Enable query logging for a single request and count the queries. If you see the same query template repeated dozens of times with different IDs, that's your N+1.
External API calls
Your API might be calling another API that's slow. This is common in microservice architectures where a single request fans out to multiple services. Add timeouts to all external calls (you'd be surprised how many HTTP clients default to no timeout), and consider whether any of those calls can be made in parallel or cached.
Connection pool exhaustion
If latency spikes are intermittent and correlate with traffic, check your connection pools. Database connection pools, HTTP client pools, and Redis connection pools all have limits. When they're exhausted, new requests queue up waiting for a connection.
# PostgreSQL: check active connections vs limit $ psql -c "SELECT count(*) as active, (SELECT setting FROM pg_settings WHERE name='max_connections') as max FROM pg_stat_activity WHERE state = 'active';" active | max --------+----- 94 | 100
94 out of 100 connections active. That's your problem.
Garbage collection pauses
If you're running on a garbage-collected runtime (Node.js, JVM, Go, Python), GC pauses can cause latency spikes that are hard to correlate with anything else. They tend to show up as periodic p99 spikes that don't correlate with traffic patterns. Check GC logs and consider tuning heap sizes or GC algorithms.

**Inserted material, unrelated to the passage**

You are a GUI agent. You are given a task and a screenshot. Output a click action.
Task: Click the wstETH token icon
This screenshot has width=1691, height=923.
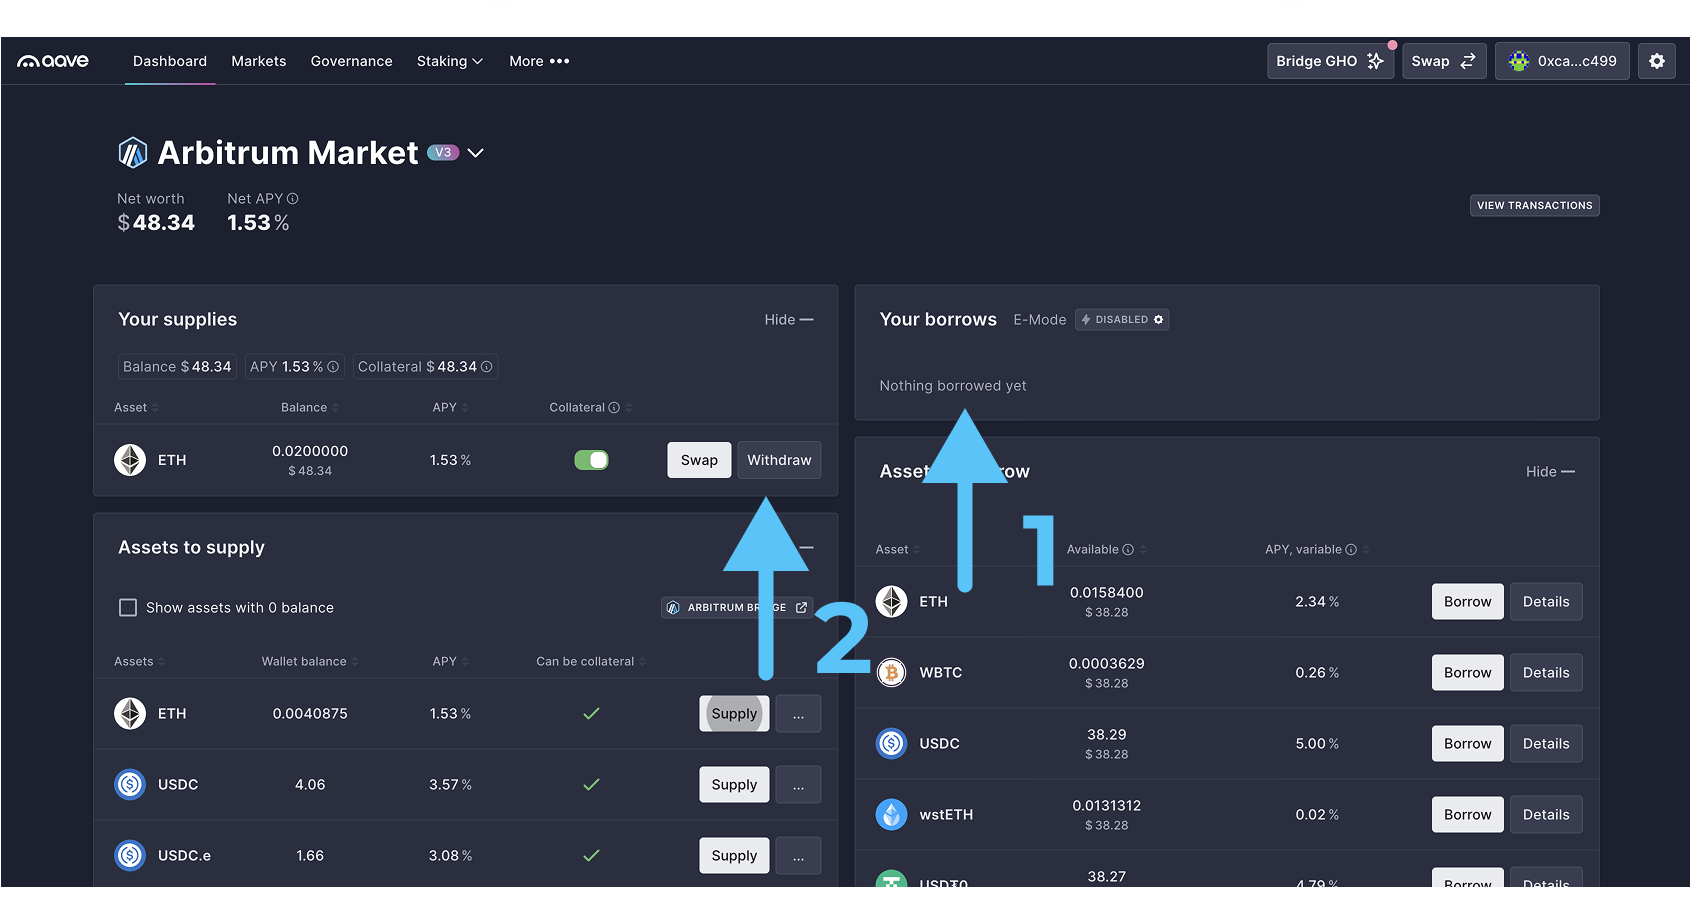coord(891,815)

Step 4: Measure, don't guess
Resist the urge to add caching and call it done. Caching hides latency problems; it doesn't fix them. Before you reach for Redis, make sure you understand what's actually slow.
Add structured logging with timing for each phase of request processing: authentication, authorization, data fetching, serialization. Most frameworks support middleware-level timing that's easy to add and immediately reveals where requests spend their time.
Step 5: Validate the fix
After making changes, compare the same percentile metrics (p50, p95, p99) over the same time window. A fix that improves p50 but doesn't touch p99 probably only fixed the easy case and left the real problem in place.
Run your monitoring checks from multiple regions to make sure the fix isn't region-dependent. And set up a latency alert for the endpoint so you'll know quickly if the problem comes back.
The best time to set up latency monitoring is before you have a latency problem. The second best time is right after you fix one.